Productivity Future Vision video

Productivity Future Vision


ビデオの解説文として下記のような一文がある。

In 5-10 years, how will people get things done at work, at home, and on the go?Watch the concept video to get a glimpse of the future of productivity, then explore the stories and technology in more detail.

(5ー10年の間に、人々は職場で、自宅で、そして外出している時、どのように仕事を片付けるようになるだろう。生産性の未来を理解するためにコンセプトビデオを見て、より詳細の内容とテクノロジーについて探求してみてほしい。)


このビデオで展開される未来の仕事は、今以上にスマートに素早く情報が処理され、いわば、IT機器が『計算機』としての究極の進化を遂げて仕事の能率を上げているという印象だった。時間の中から不能率なものを極力省き、時間が短縮されることをもって『生産性向上』とする、いわば、フォードシステム、あるいはテーラーシステムの洗練された進化形という印象だ。


フォードシステム

フォード・システム - Jinkawiki


テーラーシステム

科学的管理法 - Wikipedia



かつてのビル・ゲイツ氏の理想


かつてマイクロソフトの創始者ビル・ゲイツ氏は自著、『思考スピードの経営』*1において、大量の情報をスピーディーに処理することができれば、ビジネスの性格そのものが変わると述べた。以下、序論からそのキーコンセプトが見て取れる部分を抜粋する。

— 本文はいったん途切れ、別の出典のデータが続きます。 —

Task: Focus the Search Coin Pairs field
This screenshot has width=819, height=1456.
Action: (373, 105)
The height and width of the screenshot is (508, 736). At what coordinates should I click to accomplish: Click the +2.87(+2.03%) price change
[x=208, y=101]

1980年代は品質が問題となった時代で、1990年代はリエンジニアリング(業務の根本的革新)が課題となった時代だったとすれば、2000年代は速度が課題となる時代といえよう。すなわち、ビジネスの性格がどれほど速く変化するか、またビジネスそのものがどれだけ速く実行されるか、さらに情報へのアクセスが消費者のライフルタイルや彼らのビジネスへの期待感をどのように変えて行くかなどが問題になっていく時代というわけだ。


同掲書 P1

時代は変化した


本書が出版された1999年の時点では、先見の明あるコンセプトではあるだろう。だが、すでに10年以上の時が流れた今では、もはや競争の中心軸が物理的な情報の多さ、処理のスピード、計算能力の高さ等の要素からはシフトしてしまったことは誰しも感じているところだ。増えすぎた情報の洪水に誰もが悩まされるようになってからは、大量の情報の中からいかに今現時点の自分にジャストフィットで、有用な情報に絞り込むかが中心課題となり、その課題を最もスマートに解決したGoogleがIT世界の覇権をビル・ゲイツ氏率いるマイクロソフトから奪うことになる。

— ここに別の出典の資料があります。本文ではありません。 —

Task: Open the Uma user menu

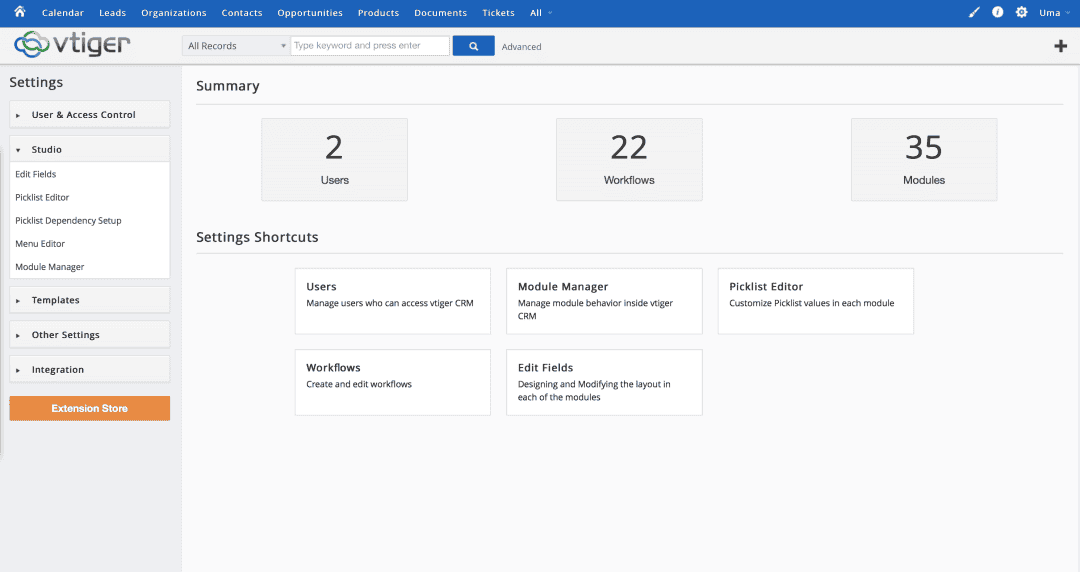Action: click(1054, 13)
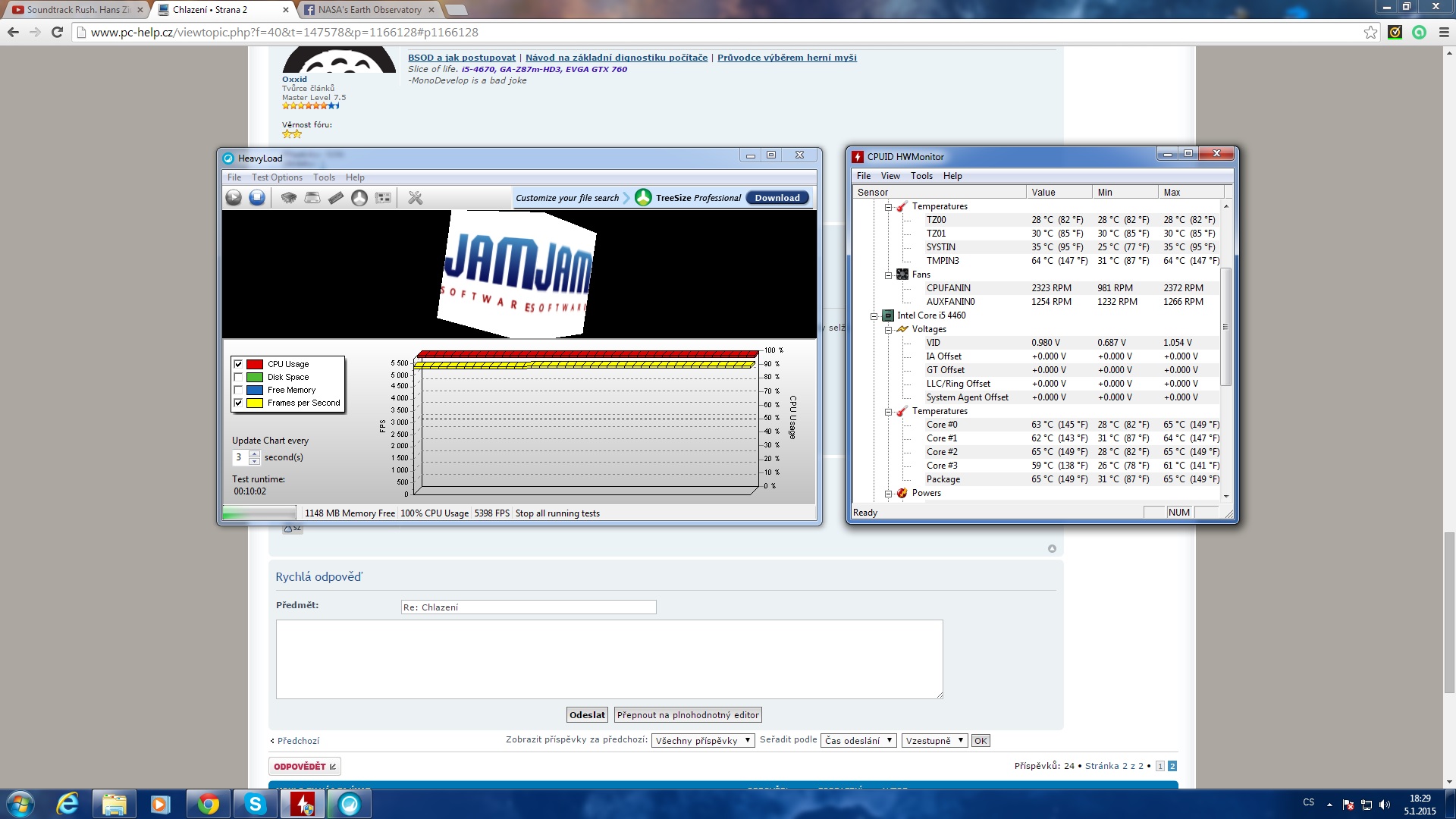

ところが検索の仕組みをいくら精緻に実効性あるものに組み上げても、幾何級数的に増えて行く情報を前にやはり限界が見えてくる。むしろ、人的なネットワークを組成し、自らが信頼し、感性も近い情報提供者(キュレーター)を見つけてそこから情報を得て行く方が精度が高くタイムリーな情報が得られるのではないか、という方向が見え始めて来ると、いつのまにかGoogleが握っていたはずの覇権はFacebookのようなソーシャル・ネットワーク・サービス(SNS)の覇者のほうにシフトしていくことになる。よって、今この時点で将来の生産性を語るとすれば、ビデオで示されたコンセプトがいかにも陳腐で古くさく見えてしまうのもやむをえまい。実際、今回のラウンドテーブルのディスカッションメンバーが異口同音に語った感想もこれが濃厚感じられるものが多かった。



ビジネスマンに必要な能力


経営学者のヘンリー・ミンツバーグ氏はビジネスマン(特に中間マネジャー)の能力を、『サイエンス(分析)』、『クラフト(経験)』、『アート(創造的発想)』の3つに分けて語る。そして、従来のMBA経営学修士)が分析による戦略策定に偏り過ぎだと批判する。上記のビデオの内容はこのサイエンス(分析)の部分は申し分ないが、クラフト(経験)、アート(創造的発想)の部分にほとんど及んでいない。さらにはビジネスマンの能力としてこの3つに勝るとも劣らない、『人的ネットワーク構築』『アジェンダ設定能力』(こちらはリーダーシップ論で有名なジョン・コッター氏のあげるジェネラル・マネジャーに必要な能力)についてもほとんど考慮されていないと言わざるを得ない。



サイエンス(分析)だけではない


ところが、1999年と比較すると、今ではこの『サイエンス(分析)』以外の部分についても、IT/インターネットに助けられて能力拡張できるところが非常に大きくなっていることは有能なビジネスマンならもう気づいているだろう。例えば、『人的ネットワーク構築』能力など典型的にこれに該当するわけだ。(SNSの活用)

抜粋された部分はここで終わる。